Kökenini “ilk yaratılmış olana”; “Adem”e dayandırıyorlar.
Onlara göre Tanrı’nın 6 meleğinin başı “Melek Tavus”tur.
“Tavus kuşuna” tapmazlar. Ama kutsaldır. “Melek Tavus” Tanrı’nın vekilidir. Tanrı’nın buyurduklarını yerine getirir. Şeytan değildir, kötülük simgesi de değildir.
“Kötülük” insanların iyilik karşısında “yanlış” tercihidir.
MÜSLÜMAN TAVRIEVLİYA Çelebi hatıratında Sincar’da Ezidilerin Osmanlı tarafından kırıldığını yazıyor. Ama bunu neredeyse onaylayarak. Çünkü Ezidiler “sapkın” olarak görülüyor.
Ayrıca misyonerlerin çalışmalarıyla Hıristiyanlığa geçebiliyorlar.

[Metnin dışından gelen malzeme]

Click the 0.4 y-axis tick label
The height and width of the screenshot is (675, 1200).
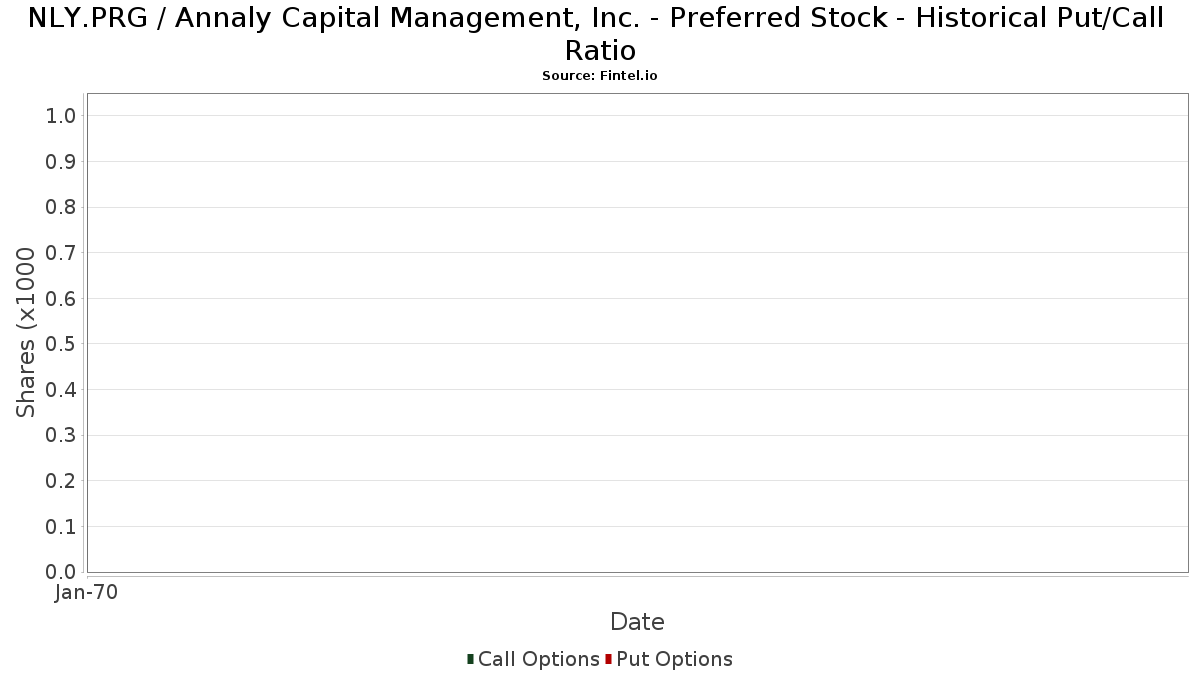(x=61, y=390)
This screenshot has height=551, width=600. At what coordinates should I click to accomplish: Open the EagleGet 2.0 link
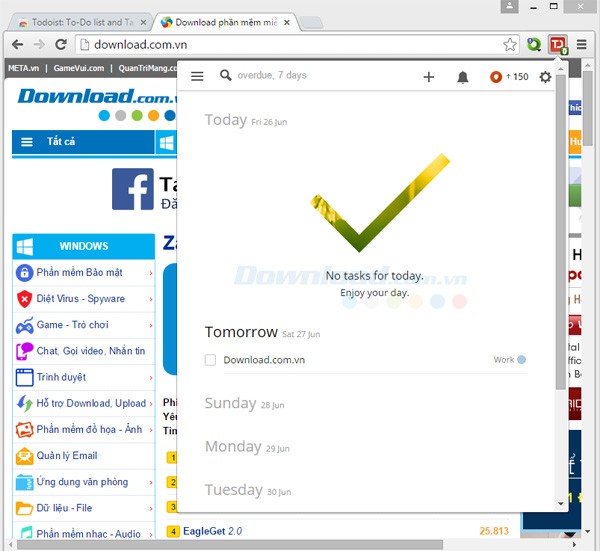click(x=212, y=531)
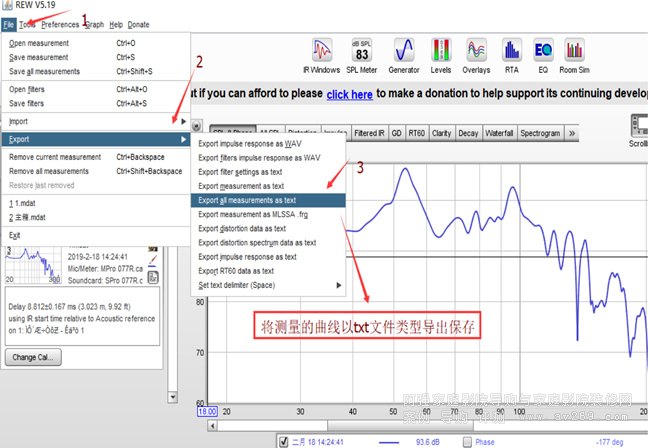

Aslında durum biraz farklı.
Çünkü Ezidiler Müslüman olurlarsa vergi verecek, askere gidecekler.
Oysa “çakma” Hıristiyanlık onları bu yükümlülükten kurtardığı gibi, avantajlar da veriyor. Osmanlı’nın son dönemlerinde Hıristiyan tebaaya tanınan imtiyazlardan yararlanıyorlar.
EZİDİLER VE ASKERLİKBAKIN Ezidiler “Askere gitmemek” için hangi gerekçelerini göstermişler:
1Ezidilerin orduda görev yapması imkânsızdır.
2Her Ezidi, Rumi takvimin nisan, eylül ve kasım aylarında olmak üzere yılda üç kez Melek Tavus’un suretini ziyaret etmelidir.
Bunu yapmazlarsa dinden çıkmış olurlar.
3Cemaatin her üyesi, her yıl en az bir kez 15 Eylül’den 20 Eylül’e kadar Şeyh Adi’nin türbesini ziyaret etmelidir.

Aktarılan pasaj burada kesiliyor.